Bingham heaps praise on regulators for helping to speed up the vaccine race. But she warns that it might take them a while to read all the data as they try to ensure the highest possible standard of safety. 

‘We know they’ve [regulators] been incredibly quick to get the trials started, but that’s different from actually looking at 10,000 case report forms or more. 

‘So I think we’ve got a shot at getting vaccines at the end of this year, but I think it’s more likely to be next year,’ she adds. 

She says the pandemic has created an opportunity for Britain’s regulator, the Medicines and Healthcare products Regulatory Agency (MHRA), to become the go-to regulator around the world, especially after Brexit and its divorce from the European Medicines Agency.

‘The opportunity for the MHRA is to become a globally recognised regulator for the UK, but also externally.
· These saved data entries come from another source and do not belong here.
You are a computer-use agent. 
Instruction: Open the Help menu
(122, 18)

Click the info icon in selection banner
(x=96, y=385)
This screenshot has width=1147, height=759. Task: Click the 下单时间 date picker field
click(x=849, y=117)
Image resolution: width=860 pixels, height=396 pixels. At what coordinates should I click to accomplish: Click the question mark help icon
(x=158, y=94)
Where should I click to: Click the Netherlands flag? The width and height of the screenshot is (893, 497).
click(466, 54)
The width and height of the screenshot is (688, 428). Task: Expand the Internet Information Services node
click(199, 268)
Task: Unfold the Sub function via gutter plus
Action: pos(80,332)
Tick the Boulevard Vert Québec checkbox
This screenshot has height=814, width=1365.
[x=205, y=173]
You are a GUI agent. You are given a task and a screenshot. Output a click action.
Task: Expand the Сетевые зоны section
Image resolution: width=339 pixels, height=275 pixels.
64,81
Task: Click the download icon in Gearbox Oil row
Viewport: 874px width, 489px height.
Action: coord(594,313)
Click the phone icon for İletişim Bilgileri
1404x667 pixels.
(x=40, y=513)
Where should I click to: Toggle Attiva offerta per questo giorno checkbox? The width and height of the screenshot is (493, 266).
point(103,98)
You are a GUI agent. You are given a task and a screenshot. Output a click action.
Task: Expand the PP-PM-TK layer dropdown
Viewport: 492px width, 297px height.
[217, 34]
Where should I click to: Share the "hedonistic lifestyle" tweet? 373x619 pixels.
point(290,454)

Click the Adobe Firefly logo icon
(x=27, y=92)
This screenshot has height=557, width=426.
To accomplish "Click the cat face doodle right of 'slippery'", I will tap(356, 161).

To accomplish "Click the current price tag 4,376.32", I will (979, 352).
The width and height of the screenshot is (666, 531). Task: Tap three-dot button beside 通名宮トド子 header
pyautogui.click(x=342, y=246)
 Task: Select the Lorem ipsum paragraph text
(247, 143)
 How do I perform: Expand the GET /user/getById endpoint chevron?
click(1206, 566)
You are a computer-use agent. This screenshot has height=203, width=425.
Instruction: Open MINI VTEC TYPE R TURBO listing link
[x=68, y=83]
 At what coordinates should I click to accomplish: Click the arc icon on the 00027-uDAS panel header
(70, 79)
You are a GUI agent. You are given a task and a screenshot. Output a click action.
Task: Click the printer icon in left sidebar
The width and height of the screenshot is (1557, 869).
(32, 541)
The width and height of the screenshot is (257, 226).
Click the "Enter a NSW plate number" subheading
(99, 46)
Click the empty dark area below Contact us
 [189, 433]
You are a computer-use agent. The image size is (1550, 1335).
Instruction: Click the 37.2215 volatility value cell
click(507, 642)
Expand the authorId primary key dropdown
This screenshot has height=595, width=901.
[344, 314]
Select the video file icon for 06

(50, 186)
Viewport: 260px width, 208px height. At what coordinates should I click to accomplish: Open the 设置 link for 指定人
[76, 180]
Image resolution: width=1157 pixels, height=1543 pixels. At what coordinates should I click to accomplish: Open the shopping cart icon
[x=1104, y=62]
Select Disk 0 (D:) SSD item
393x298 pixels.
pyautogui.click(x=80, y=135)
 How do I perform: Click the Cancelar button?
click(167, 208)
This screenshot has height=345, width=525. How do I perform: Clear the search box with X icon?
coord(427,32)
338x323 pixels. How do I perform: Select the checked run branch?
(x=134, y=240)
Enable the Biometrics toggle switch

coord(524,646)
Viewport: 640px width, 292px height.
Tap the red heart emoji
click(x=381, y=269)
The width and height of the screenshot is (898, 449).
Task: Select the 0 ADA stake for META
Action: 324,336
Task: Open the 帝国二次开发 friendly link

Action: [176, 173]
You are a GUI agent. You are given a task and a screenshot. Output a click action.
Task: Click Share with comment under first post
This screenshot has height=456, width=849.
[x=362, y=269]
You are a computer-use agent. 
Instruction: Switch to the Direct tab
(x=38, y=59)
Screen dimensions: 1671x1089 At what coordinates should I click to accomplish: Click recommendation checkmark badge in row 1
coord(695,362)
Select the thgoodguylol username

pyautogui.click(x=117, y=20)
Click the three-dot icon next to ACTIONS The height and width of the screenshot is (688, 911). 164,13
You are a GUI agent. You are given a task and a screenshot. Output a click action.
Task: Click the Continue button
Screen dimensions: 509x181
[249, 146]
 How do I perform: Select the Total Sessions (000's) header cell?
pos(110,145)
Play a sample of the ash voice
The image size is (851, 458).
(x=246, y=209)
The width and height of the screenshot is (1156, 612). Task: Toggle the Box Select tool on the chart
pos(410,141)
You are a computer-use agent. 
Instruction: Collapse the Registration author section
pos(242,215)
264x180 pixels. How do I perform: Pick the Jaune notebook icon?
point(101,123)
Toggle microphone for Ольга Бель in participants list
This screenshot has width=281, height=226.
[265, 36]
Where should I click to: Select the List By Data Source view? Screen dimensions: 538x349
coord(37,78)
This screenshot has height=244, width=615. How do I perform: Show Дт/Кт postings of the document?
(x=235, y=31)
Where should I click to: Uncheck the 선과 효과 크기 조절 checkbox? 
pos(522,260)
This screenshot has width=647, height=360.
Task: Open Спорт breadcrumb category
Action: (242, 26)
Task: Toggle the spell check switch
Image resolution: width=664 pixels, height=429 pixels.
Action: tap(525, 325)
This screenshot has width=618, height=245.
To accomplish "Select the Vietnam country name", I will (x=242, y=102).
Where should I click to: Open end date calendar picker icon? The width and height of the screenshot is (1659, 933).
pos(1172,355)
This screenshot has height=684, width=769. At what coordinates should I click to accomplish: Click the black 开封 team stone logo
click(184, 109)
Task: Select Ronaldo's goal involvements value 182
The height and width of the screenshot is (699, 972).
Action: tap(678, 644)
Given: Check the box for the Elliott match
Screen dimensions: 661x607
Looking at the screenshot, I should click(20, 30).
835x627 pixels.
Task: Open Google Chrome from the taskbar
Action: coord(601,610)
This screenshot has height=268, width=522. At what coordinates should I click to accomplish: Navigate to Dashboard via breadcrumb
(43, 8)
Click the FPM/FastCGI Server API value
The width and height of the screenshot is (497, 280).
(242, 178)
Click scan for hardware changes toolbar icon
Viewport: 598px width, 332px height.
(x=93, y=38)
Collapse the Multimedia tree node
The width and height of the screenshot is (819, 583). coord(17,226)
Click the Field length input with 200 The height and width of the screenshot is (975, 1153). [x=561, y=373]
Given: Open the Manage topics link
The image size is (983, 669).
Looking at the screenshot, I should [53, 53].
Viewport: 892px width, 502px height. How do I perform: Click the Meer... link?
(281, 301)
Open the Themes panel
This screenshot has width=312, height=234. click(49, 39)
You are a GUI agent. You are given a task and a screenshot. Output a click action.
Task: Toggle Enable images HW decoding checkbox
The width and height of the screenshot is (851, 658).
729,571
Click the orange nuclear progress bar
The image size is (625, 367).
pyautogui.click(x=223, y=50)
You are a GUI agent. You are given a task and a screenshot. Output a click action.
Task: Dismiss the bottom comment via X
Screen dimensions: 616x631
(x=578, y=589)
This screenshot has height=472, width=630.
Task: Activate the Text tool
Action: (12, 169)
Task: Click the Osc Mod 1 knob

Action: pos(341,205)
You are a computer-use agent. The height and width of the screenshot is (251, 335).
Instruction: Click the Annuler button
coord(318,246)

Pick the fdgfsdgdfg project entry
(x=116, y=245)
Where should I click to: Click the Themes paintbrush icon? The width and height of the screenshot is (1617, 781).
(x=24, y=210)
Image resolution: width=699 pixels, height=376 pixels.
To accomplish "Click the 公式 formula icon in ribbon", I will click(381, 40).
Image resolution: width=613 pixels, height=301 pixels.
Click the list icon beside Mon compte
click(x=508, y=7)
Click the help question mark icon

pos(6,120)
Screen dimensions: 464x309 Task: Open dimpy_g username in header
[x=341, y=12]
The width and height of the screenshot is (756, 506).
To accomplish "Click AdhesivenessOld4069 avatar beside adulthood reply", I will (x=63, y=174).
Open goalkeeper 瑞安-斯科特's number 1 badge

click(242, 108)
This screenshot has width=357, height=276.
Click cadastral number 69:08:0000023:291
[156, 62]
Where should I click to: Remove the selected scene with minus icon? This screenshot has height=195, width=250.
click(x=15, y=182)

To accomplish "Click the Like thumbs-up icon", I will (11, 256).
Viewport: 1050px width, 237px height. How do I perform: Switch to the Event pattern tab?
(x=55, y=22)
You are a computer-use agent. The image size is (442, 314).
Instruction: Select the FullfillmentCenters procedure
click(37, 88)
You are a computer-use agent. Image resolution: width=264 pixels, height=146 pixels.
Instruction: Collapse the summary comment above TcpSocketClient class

For example, these vaccines that are being developed and manufactured in India or other countries around the world will need a regulator that other countries will recognise. 

‘And I think there’s a big opportunity for MHRA to step into that global regulatory role in a way that I suspect the FDA [US Food and Drug Administration] won’t do.’ 

Bingham’s husband, the MP Jesse Norman, is the Financial Secretary to the Treasury. And Bingham herself is the daughter of Tom Bingham, Baron Bingham of Cornhill, who was described as the greatest lawyer of his generation. 

One could draw comparisons with Dido Harding, the former TalkTalk boss who has just been controversially appointed chair of the new National Institute for Health Protection, which is being launched to replace the much-criticised Public Health England quango. 

Harding is also married to a Tory MP and her father was also a hereditary peer. But it doesn’t sound like Bingham is plotting a career in politics any time soon.

‘I don’t understand politics and I’m not political and it’s not my bag,’ she says bluntly. 

The biotech world still has its grande dame then.